アレクシオンファーマ合同会社が、難病「心アミロイドーシス」におけるAIを活用した早期診断のためのコンソーシアムを支援する。5月23日の「難病の日」にちなんで発表した。
心アミロイドーシスは、肝臓で合成されるトランスサイレチン(TTR)というタンパク質が、異常を起こして解離し、凝集して心臓に沈着する病気で、心アミロイドーシスを含む全身性アミロイドーシスが難病に指定されている。
かつては珍しい病気と考えられていたが、現在では、国内に5~6万人の潜在的な患者がいるとされる。

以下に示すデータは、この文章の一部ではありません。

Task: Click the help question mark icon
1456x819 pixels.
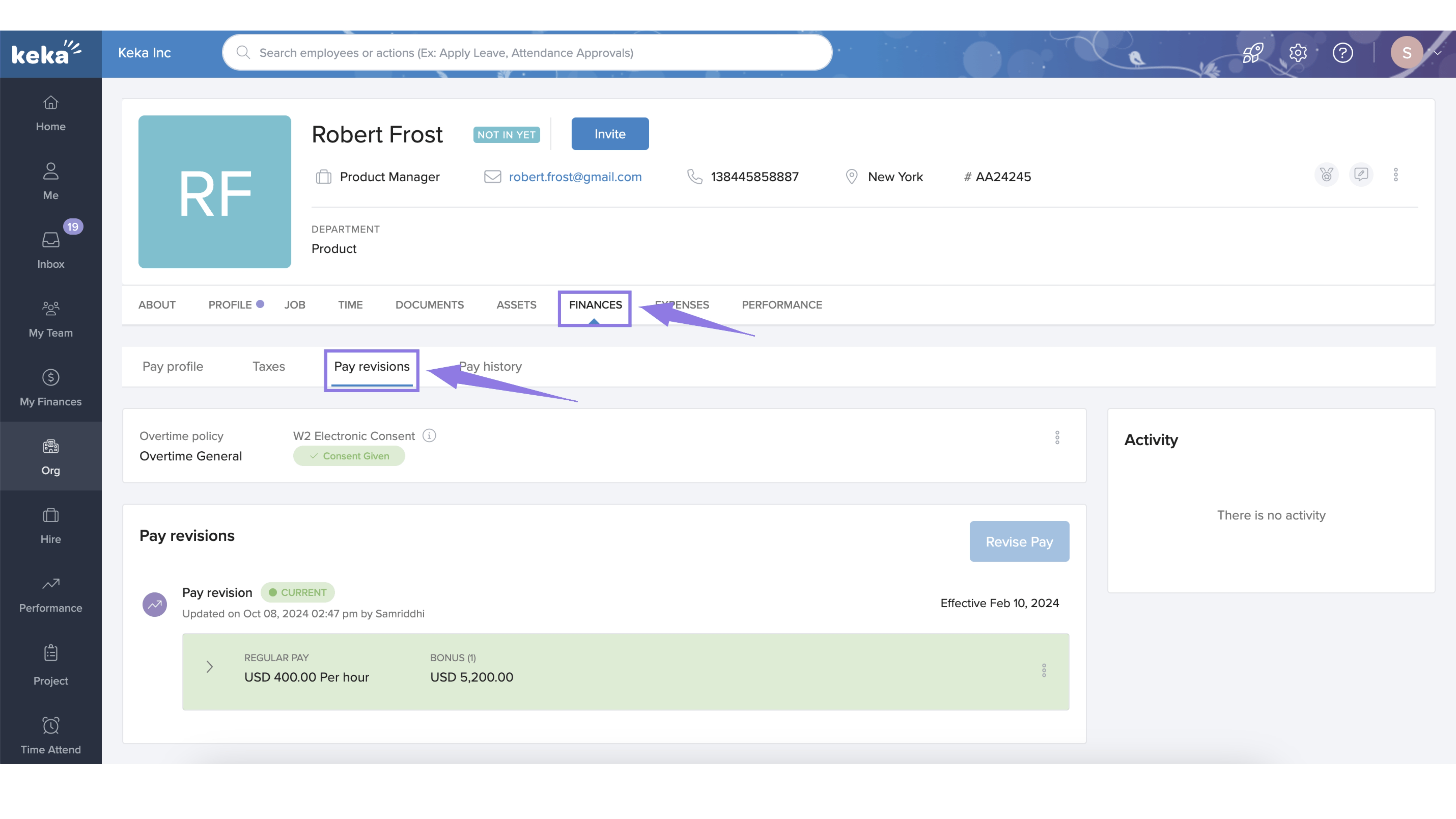Action: tap(1342, 53)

遺伝と加齢いずれも因子になるが、60歳以上の男性が発症しやすい傾向が見られる。
心アミロイドーシスは、心不全やしびれを引き起こすが、初期症状が他の疾患と似ているため、誤診で見逃されやすいという課題があった。
そこで本発表では、AIによる診断が有効だと提言された。AIによる診断は過程がブラックボックスであることが問題視されるが、心アミロイドーシスは疑いさえすれば精度の高い検査ができるため、AIの誤りが問題にならない。心電図や心エコーをAIに学習させることで、専門医でも難しい症例の診断が可能だという。
発表では、高知大学医学部の北岡裕章氏、熊本大学大学院生命科学研究教授の部辻⽥賢⼀氏、東海大学医学部講師の後藤信⼀氏、アレクシオンファーマ合同会社社長の濱村美砂子氏、アレクシオン・アストラゼネカ・レアディジーズ最高経営責任者のマーク・デュノワイエ氏が登壇し、心アミロイドーシス診断の現状やAI診断の可能性について説明した。
今回発表されたコンソーシアム「Integrated ATTR-CM Partnership on AI Cardiac Technology(略称:IMPACT)」は、2025年12月に発足する。現在、心アミロイドーシスの診断率が国内で12%といわれており、これを2030年に45%程度まで上げることが目標だという。